» Brief
Repeat every line of the data verbatim.
(Beginning of Available data)
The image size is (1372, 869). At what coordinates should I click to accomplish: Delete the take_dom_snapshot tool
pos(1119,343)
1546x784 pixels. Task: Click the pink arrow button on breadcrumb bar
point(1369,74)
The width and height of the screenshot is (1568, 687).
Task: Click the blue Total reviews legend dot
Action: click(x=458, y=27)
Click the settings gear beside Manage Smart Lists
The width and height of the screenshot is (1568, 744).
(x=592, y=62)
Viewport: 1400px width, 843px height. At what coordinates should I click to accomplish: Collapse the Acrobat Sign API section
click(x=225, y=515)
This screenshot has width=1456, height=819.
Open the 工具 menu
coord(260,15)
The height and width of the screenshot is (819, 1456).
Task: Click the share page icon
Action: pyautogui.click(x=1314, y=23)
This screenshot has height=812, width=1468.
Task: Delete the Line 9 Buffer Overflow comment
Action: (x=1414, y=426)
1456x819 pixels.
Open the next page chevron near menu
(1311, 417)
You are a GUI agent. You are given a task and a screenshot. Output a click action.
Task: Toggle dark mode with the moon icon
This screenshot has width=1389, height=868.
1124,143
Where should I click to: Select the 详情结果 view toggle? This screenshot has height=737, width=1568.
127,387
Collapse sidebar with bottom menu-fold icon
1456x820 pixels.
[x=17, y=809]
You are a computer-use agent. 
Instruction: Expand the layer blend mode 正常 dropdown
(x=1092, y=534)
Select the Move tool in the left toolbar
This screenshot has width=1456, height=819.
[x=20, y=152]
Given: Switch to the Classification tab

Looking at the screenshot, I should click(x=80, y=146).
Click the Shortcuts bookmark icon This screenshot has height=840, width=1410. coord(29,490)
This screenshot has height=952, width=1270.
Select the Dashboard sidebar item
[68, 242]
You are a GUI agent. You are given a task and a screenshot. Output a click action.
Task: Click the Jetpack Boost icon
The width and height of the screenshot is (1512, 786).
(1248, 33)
(End of Available data)
» Output below
The image size is (1372, 869). At what coordinates should I click to accomplish: Delete the take_dom_snapshot tool
pos(1119,343)
1546x784 pixels. Task: Click the pink arrow button on breadcrumb bar
point(1369,74)
The width and height of the screenshot is (1568, 687).
Task: Click the blue Total reviews legend dot
Action: click(x=458, y=27)
Click the settings gear beside Manage Smart Lists
The width and height of the screenshot is (1568, 744).
(x=592, y=62)
Viewport: 1400px width, 843px height. At what coordinates should I click to accomplish: Collapse the Acrobat Sign API section
click(x=225, y=515)
This screenshot has width=1456, height=819.
Open the 工具 menu
coord(260,15)
The height and width of the screenshot is (819, 1456).
Task: Click the share page icon
Action: pyautogui.click(x=1314, y=23)
This screenshot has height=812, width=1468.
Task: Delete the Line 9 Buffer Overflow comment
Action: (x=1414, y=426)
1456x819 pixels.
Open the next page chevron near menu
(1311, 417)
You are a GUI agent. You are given a task and a screenshot. Output a click action.
Task: Toggle dark mode with the moon icon
This screenshot has width=1389, height=868.
1124,143
Where should I click to: Select the 详情结果 view toggle? This screenshot has height=737, width=1568.
127,387
Collapse sidebar with bottom menu-fold icon
1456x820 pixels.
[x=17, y=809]
You are a computer-use agent. 
Instruction: Expand the layer blend mode 正常 dropdown
(x=1092, y=534)
Select the Move tool in the left toolbar
This screenshot has width=1456, height=819.
[x=20, y=152]
Given: Switch to the Classification tab

Looking at the screenshot, I should click(x=80, y=146).
Click the Shortcuts bookmark icon This screenshot has height=840, width=1410. coord(29,490)
This screenshot has height=952, width=1270.
Select the Dashboard sidebar item
[68, 242]
You are a GUI agent. You are given a task and a screenshot. Output a click action.
Task: Click the Jetpack Boost icon
The width and height of the screenshot is (1512, 786).
(1248, 33)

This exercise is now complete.